Out of Paradise - Ch. 6 - Europe, Now What? Pt. 2
- Gregg Greening
- Jul 22
- 9 min read

I finish my smoke, drink my beer, read the last page of the chapter on Luxembourg in Arthur Frommer's "Europe on 5 Dollars a Day" (trust me, it’s not that long) and wave to the waitress for the bill. I give her the 50 centimes for the beer with the money I had just exchanged from the currency counter next door, hoist my pack on my back and attempt to locate the next bus into Luxembourg City.
After scouting around and eventually finding the dingiest, cheapest hostel central Luxembourg had to offer, I check in and give the girl at the counter 5 Franks for the night. Curfew 10:00 pm. I go upstairs and check out my new digs for the night. There are about 4 or 5 other guys in a cavernous room for about 20. I say "Hola," (the only other word for hello I know in another language other than "Hey"). A mélange of "Bon jour," "Ciao" and "Gutten tag" comes back and deduce that there are a couple of French, 1 Italian and at least 1 German in the mix. We all get to be best of buddies and end up at the bistro downstairs trading stories and beers of where we’re from, where we’ve been, what brought us all here and where we’re all going. There was Detier from Dusseldorf, Francois and Michel from somewhere in France and Fedrico from Italy. I’m particularly inquisitive, grilling each one of them over their native habitat and making as many mental notes as physically possible to be used for future reference. 10:00 pm rolls around and to avoid getting locked out, we make our way back to our digs.
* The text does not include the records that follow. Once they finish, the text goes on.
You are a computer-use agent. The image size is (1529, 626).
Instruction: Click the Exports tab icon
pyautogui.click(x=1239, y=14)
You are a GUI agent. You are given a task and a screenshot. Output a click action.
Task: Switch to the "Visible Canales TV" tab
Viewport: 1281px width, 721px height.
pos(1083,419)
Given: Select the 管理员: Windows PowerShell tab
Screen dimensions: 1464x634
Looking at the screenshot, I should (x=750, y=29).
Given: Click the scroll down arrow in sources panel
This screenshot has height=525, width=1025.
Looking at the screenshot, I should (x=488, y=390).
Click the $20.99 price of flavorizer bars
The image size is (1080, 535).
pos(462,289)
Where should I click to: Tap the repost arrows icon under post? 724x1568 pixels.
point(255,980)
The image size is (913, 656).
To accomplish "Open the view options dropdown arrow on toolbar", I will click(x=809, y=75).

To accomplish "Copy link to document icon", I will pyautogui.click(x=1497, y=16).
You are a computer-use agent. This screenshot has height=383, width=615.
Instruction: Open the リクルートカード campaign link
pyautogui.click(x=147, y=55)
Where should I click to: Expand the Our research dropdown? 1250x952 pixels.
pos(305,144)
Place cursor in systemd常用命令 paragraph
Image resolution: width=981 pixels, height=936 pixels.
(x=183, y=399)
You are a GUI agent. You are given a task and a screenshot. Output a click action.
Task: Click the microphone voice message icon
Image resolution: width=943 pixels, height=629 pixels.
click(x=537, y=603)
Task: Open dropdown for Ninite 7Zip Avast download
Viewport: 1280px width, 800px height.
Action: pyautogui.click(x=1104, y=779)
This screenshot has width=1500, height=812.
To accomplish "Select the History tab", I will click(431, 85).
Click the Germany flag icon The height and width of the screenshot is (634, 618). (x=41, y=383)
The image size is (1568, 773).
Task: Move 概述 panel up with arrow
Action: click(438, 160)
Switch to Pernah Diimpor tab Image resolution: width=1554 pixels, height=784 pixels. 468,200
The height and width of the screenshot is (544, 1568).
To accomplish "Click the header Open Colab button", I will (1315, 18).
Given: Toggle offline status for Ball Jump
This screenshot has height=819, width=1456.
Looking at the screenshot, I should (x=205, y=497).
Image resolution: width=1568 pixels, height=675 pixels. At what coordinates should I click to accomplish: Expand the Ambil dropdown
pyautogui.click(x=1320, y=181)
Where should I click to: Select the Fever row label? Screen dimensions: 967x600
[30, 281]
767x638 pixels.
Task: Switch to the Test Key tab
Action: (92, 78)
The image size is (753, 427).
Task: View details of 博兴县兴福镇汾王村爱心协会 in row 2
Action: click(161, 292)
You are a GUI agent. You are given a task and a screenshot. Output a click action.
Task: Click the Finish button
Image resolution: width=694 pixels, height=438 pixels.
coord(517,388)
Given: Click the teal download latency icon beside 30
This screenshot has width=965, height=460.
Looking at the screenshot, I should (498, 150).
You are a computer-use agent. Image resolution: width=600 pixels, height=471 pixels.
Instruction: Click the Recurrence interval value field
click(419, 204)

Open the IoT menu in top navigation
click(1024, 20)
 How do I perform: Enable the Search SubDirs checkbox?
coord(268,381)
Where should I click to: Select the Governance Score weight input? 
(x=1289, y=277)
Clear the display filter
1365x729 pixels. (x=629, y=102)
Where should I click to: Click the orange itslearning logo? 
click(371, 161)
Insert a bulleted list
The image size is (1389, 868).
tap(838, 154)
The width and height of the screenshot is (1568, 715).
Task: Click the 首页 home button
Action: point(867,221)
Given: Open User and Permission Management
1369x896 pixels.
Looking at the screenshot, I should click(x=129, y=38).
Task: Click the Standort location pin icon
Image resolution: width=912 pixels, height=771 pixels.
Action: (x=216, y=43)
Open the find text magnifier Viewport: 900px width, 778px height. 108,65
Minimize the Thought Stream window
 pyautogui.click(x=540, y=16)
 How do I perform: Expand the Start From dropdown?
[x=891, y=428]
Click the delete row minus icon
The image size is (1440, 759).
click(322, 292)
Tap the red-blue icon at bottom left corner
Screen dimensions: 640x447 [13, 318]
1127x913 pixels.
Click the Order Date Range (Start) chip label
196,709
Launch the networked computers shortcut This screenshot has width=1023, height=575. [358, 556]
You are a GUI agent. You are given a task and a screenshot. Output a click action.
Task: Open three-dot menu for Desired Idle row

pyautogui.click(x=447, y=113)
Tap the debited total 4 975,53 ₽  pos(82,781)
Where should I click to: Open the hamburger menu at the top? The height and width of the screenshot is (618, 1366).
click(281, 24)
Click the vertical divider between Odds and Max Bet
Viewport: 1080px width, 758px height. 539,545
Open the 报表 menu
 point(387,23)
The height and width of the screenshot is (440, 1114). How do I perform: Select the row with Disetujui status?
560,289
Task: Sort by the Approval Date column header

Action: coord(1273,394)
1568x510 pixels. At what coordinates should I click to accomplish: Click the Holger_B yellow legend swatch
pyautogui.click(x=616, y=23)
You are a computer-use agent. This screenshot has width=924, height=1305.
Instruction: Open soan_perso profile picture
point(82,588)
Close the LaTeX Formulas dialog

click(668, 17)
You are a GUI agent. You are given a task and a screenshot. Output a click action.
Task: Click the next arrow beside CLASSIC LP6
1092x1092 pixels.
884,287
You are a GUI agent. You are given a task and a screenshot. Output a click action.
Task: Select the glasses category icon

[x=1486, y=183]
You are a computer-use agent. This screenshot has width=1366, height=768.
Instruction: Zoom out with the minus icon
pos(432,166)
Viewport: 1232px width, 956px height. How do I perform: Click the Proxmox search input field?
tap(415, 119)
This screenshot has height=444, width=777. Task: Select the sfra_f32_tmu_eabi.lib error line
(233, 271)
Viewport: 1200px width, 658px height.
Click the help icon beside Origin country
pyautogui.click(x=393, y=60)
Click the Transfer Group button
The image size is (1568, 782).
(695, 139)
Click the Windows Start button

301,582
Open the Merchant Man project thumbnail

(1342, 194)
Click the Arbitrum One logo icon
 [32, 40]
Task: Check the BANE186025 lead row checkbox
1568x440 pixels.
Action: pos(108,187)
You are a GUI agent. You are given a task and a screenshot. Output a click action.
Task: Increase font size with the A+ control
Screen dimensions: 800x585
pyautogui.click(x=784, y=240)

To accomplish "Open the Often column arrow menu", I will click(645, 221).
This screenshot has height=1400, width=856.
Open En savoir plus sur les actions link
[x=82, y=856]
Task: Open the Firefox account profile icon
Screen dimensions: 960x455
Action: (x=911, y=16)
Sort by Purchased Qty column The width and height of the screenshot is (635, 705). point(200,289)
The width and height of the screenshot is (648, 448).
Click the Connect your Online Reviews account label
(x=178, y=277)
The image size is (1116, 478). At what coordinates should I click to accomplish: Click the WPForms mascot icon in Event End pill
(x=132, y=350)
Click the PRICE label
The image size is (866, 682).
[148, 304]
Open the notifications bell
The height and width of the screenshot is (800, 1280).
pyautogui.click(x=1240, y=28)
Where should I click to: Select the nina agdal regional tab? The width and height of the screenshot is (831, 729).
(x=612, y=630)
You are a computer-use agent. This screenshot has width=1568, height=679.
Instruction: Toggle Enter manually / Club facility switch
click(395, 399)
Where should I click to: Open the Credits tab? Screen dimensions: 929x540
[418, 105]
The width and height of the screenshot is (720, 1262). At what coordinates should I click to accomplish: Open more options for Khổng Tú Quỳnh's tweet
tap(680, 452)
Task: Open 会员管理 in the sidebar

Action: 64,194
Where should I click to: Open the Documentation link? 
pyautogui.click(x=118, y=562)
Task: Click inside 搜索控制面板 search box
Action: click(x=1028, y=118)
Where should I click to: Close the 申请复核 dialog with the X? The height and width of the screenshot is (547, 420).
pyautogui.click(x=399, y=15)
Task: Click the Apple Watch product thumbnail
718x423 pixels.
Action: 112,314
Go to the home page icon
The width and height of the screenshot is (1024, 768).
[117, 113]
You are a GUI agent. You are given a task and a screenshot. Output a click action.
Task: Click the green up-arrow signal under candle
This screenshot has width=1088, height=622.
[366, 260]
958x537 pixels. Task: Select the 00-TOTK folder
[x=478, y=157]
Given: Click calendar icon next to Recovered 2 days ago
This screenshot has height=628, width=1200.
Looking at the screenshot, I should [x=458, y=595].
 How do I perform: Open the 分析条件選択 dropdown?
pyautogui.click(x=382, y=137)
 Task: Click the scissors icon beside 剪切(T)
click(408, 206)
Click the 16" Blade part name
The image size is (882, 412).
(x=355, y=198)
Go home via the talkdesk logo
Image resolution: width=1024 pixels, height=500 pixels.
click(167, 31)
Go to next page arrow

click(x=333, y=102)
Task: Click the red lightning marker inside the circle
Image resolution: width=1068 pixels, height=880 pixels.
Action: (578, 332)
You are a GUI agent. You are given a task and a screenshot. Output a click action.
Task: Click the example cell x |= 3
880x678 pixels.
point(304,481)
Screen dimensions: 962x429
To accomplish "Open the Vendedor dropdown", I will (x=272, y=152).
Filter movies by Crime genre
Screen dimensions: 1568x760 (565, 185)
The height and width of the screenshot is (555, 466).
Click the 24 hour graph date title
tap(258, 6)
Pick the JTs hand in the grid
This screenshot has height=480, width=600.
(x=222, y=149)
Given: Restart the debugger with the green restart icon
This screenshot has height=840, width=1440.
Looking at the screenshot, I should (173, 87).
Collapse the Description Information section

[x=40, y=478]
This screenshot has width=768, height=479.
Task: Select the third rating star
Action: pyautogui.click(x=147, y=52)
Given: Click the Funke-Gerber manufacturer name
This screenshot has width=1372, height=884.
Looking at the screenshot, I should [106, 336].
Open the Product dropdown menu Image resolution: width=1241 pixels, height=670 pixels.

The next morning, packed and ready to begin my odyssey, I bid the lads adieu and strike out on my quest for the Matterhorn. Considering it’s still mid-November, I have another month or so before the snow begins accumulating in the central Alps and decide to head north and take in as much of the continent as I can before embarking on my ultimate mission.
I catch a local bus that takes me out of the central city and drops me somewhere on the northern outskirts of town. “Good enough place as any,” I’m thinking, as I drop my pack at the side of the road and point my thumb in the general direction of Germany.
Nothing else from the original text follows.